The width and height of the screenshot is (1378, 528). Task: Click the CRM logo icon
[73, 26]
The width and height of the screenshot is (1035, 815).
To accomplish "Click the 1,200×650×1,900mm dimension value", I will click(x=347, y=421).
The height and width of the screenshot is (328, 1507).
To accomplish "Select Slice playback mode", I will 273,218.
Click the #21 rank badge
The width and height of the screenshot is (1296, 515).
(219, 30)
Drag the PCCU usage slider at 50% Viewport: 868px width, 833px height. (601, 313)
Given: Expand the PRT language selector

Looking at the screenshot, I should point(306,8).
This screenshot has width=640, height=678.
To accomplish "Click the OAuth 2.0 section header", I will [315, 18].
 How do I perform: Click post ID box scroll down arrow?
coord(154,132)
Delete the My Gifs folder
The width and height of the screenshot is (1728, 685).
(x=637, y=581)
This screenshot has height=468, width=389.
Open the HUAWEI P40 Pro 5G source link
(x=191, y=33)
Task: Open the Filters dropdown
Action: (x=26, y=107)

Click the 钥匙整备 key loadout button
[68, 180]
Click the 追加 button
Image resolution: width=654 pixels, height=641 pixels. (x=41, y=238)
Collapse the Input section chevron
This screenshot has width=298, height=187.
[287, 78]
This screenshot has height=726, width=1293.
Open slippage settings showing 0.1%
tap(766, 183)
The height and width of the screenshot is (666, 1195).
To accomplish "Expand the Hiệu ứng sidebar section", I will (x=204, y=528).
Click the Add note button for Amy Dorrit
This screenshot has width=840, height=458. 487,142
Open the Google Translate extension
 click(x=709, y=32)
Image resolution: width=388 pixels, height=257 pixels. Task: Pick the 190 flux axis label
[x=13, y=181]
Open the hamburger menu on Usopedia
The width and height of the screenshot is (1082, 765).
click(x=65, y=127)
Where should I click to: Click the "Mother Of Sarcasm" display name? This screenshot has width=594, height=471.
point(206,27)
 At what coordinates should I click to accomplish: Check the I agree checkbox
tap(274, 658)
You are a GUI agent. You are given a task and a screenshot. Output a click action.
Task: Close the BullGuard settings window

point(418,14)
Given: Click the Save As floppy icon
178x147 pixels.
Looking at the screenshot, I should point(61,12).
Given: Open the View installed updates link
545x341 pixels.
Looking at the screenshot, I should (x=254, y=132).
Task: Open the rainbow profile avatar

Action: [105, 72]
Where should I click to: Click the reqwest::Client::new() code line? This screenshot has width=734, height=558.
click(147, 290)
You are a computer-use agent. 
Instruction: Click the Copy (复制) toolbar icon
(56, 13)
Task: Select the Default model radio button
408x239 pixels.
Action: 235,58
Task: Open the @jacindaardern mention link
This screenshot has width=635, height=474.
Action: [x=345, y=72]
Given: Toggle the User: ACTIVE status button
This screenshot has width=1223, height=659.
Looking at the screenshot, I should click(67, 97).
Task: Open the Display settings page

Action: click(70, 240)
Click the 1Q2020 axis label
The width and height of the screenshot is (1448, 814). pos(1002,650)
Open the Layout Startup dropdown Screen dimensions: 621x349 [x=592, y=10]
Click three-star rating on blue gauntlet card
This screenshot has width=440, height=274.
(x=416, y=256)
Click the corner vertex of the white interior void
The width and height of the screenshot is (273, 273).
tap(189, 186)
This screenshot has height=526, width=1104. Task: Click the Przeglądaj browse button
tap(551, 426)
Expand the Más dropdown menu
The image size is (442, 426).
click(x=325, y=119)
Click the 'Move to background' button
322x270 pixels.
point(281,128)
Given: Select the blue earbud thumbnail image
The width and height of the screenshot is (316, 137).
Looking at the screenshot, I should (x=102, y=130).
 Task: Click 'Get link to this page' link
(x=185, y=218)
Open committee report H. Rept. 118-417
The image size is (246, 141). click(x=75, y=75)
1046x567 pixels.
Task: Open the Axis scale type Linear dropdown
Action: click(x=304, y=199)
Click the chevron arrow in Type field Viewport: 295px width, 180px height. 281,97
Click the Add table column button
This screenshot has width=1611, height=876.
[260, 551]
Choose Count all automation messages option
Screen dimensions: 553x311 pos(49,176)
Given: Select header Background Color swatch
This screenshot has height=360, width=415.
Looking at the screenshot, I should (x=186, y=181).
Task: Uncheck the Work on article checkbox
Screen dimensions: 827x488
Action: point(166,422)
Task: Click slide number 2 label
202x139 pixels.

_Instruction_: Put the lines from the one containing "Task: Click 'Get link to this page' link" through the one containing "Looking at the screenshot, I should (x=186, y=181)." into a numbered list, skipping any blank lines.

_Solution to this exercise_:
1.  Task: Click 'Get link to this page' link
2. (x=185, y=218)
3. Open committee report H. Rept. 118-417
4. The image size is (246, 141). click(x=75, y=75)
5. 1046x567 pixels.
6. Task: Open the Axis scale type Linear dropdown
7. Action: click(x=304, y=199)
8. Click the chevron arrow in Type field Viewport: 295px width, 180px height. 281,97
9. Click the Add table column button
10. This screenshot has width=1611, height=876.
11. [260, 551]
12. Choose Count all automation messages option
13. Screen dimensions: 553x311 pos(49,176)
14. Given: Select header Background Color swatch
15. This screenshot has height=360, width=415.
16. Looking at the screenshot, I should (x=186, y=181).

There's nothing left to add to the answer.